Reading the accounts, once the Jordan Series Drogue was used, the boats experienced a much calmer ride (even in high waves) that allowed the crew to ride easier. Of course the conditions of the water did not change immediately, but the action of the boat ON the water did.
We have all probably felt that kind of "relief" when we heave to. I know my crew has felt immediate relief when we hove to on San Francisco Bay, and we were able to enjoy a nice lunch in the cockpit after beating upwind in 20k winds and chop. The boat responds by a much easier ride, almost calm in comparison. Heaving to makes a lot of sense in many situations. Unfortunately, not all situations, and sometimes boats and crews are not good at doing it (I read about crews unable to get their boat to heave to). In extreme conditions, even small sails up can be a problem, and even reefed mains and yankees may be too much sail.
So, simply "heaving to" may not be the best thing to do in a storm. And simply "lying a hull" (in the simplest way, without a JSD) is also another thing that is questionable or risky. At least that is my interpretation of what I have read based on many accounts of sailors who did and many who suffered from capsizes in all types of yachts, including racers and heavy displacement steel cruisers.

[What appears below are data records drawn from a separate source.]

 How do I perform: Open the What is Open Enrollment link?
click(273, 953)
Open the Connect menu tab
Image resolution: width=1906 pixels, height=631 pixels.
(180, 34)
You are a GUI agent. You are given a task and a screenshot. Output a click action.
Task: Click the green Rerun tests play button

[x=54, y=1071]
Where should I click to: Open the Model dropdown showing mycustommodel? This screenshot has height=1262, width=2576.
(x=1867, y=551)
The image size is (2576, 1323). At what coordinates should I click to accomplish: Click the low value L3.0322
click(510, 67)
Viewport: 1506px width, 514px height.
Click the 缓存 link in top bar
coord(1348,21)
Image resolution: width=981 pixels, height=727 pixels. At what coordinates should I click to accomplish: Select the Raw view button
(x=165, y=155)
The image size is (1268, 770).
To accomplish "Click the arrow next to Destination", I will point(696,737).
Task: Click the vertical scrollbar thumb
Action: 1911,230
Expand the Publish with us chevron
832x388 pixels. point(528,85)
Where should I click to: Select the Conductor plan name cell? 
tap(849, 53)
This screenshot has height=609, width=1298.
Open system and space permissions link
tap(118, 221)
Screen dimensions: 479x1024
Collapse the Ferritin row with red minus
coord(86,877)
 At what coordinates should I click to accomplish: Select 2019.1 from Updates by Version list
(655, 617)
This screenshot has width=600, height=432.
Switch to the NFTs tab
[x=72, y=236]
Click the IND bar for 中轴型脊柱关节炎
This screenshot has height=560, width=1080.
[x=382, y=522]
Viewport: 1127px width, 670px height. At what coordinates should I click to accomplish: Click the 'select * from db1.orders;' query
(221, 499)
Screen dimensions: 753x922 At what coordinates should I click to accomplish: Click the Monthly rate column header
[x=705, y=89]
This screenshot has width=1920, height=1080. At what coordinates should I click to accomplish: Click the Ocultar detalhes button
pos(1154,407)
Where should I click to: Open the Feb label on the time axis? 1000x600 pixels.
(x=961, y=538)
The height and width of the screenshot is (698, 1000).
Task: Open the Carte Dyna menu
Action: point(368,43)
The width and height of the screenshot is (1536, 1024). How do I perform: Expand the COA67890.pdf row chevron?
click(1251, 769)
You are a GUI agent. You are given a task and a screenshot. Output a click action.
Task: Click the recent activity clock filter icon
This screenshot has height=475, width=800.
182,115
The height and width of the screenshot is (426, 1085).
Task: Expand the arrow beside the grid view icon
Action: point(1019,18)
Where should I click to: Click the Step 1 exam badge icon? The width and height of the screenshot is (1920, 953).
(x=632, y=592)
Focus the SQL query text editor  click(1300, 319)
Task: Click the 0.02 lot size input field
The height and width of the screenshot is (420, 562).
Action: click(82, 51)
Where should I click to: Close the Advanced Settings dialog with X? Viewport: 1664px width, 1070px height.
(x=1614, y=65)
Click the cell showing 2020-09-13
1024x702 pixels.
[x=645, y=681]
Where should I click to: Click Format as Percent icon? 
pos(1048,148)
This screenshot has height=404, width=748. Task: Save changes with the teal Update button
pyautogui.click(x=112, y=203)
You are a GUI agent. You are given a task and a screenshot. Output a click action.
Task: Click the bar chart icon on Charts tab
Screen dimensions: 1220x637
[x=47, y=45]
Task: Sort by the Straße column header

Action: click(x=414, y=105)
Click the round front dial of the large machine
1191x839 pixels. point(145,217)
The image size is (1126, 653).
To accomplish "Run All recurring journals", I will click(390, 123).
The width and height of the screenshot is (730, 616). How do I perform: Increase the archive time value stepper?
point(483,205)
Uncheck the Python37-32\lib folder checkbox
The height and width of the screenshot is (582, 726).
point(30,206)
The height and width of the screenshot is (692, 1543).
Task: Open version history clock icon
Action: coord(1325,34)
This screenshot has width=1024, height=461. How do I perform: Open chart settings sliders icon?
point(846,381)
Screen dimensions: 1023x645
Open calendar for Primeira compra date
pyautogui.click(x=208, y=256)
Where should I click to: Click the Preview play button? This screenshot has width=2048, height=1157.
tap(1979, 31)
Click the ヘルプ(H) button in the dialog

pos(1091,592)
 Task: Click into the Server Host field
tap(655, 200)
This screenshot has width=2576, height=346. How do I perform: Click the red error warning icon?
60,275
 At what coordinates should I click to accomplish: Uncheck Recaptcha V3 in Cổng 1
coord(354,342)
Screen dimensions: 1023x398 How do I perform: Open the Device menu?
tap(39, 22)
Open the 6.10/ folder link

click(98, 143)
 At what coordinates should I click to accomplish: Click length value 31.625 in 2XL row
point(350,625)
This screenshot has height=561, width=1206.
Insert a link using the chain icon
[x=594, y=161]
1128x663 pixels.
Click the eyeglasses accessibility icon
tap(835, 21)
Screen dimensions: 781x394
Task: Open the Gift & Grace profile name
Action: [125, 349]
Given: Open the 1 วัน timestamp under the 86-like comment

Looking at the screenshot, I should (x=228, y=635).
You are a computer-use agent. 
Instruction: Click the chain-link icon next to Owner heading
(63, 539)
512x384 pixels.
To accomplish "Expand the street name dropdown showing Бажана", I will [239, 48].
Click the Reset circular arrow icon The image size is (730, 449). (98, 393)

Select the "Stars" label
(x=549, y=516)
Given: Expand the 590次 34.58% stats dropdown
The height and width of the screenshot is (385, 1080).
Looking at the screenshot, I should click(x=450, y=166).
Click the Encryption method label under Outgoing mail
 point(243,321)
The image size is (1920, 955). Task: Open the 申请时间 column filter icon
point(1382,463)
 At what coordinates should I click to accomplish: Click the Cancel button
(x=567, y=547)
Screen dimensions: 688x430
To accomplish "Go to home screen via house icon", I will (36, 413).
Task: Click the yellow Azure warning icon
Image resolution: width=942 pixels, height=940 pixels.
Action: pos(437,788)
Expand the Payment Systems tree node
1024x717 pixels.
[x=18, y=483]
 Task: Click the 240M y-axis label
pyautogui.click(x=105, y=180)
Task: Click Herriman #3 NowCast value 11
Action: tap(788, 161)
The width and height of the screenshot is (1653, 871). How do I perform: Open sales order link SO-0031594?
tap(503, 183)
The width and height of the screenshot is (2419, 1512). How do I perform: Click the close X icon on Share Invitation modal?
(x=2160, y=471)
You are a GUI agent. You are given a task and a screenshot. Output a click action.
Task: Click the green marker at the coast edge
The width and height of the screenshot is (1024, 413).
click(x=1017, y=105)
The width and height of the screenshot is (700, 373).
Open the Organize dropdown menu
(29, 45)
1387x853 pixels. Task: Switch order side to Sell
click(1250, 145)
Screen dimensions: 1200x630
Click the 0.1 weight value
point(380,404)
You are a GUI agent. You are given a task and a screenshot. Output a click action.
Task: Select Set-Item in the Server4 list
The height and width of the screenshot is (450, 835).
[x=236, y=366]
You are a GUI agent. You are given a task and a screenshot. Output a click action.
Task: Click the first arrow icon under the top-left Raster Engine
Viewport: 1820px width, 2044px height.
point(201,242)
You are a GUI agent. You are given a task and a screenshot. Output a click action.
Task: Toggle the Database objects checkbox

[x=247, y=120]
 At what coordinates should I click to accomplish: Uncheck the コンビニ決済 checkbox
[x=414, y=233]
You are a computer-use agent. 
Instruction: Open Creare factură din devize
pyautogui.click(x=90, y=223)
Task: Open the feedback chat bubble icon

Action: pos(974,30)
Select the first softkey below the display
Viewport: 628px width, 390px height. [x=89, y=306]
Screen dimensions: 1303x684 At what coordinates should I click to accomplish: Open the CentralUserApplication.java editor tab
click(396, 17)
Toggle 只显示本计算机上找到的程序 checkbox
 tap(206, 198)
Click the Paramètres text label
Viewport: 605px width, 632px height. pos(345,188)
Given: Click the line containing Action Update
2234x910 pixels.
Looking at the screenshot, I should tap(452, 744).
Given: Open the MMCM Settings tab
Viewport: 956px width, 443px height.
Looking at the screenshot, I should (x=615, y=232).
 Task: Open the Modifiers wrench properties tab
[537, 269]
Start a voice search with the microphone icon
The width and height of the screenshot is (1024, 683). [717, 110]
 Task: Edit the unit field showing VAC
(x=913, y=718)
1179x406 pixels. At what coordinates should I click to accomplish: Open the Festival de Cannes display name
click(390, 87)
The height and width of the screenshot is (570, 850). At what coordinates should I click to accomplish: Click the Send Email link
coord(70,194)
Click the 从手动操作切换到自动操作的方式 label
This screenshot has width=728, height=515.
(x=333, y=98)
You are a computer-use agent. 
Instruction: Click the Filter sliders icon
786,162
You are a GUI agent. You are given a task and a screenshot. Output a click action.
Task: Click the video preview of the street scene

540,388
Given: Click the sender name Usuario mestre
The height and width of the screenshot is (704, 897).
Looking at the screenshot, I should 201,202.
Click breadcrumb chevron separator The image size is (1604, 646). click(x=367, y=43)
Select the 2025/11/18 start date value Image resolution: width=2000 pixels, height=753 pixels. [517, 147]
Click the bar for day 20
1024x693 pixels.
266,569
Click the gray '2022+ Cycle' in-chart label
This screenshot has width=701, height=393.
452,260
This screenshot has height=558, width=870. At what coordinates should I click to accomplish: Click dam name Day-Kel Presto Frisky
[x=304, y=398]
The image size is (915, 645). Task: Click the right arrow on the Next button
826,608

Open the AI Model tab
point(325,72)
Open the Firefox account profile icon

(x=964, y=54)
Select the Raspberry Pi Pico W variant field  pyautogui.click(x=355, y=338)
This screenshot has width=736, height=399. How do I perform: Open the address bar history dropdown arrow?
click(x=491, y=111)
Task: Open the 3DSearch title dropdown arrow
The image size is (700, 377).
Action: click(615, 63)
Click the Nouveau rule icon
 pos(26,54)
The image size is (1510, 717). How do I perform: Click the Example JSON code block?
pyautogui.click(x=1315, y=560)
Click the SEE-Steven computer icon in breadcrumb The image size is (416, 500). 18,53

Recently I read of a nice steel yacht that went bare-poles and lay a hull in strong winds and high seas. It was lost after a capsize. It was a strong boat, but still lost. When I read that I was thinking: "If that yacht, with that circumnavigator could not survive, what will?" But, then I read the testing of the JSD and something clicked in my mind. I thought, "Oh...now I get it. That is what happens with a yacht in high seas." This has to do with wave dynamics and how a boat rides on the waves etc. Best described in the original sources I linked.
There is something important to note, vis-a-vis simply "heaving to." I think it is best to read that as part of the materials I linked earlier. Again, I am not an expert, but I learned something from reading the reports.
Anyway, I hope this helps folks who visit to learn something here. I know learning about this has reduced my stress (anxiety) about "what to do" in a storm at sea. And that means I will be better able to respond to conditions and better able to use seamanship to do my best to survive. With knowledge, comes confidence.
Finally, I don't want anyone reading this to think I consider myself an expert on this topic or any others regarding sailing. Despite whatever experience I have had sailing, I always consider myself a "newbie" and willing to learn from others. I believe I can learn something from anyone. And I believe learning is a life-long adventure itself. So, my suggestion is to learn what you can, consider the sources, and look for evidence that fits. In this case, I have never used a JSD in a storm, so I have no personal experience with it. But, based on what I have learned, and remembering my experiences in storms in high seas, I would not hesitate to use one in the future, and having one at hand on my yacht would make give me confidence knowing I was better prepared for one situation that commonly causes people to worry or be anxious about going to sea in a small boat, namely, being caught in a storm with high winds and high waves that are close to breaking or breaking.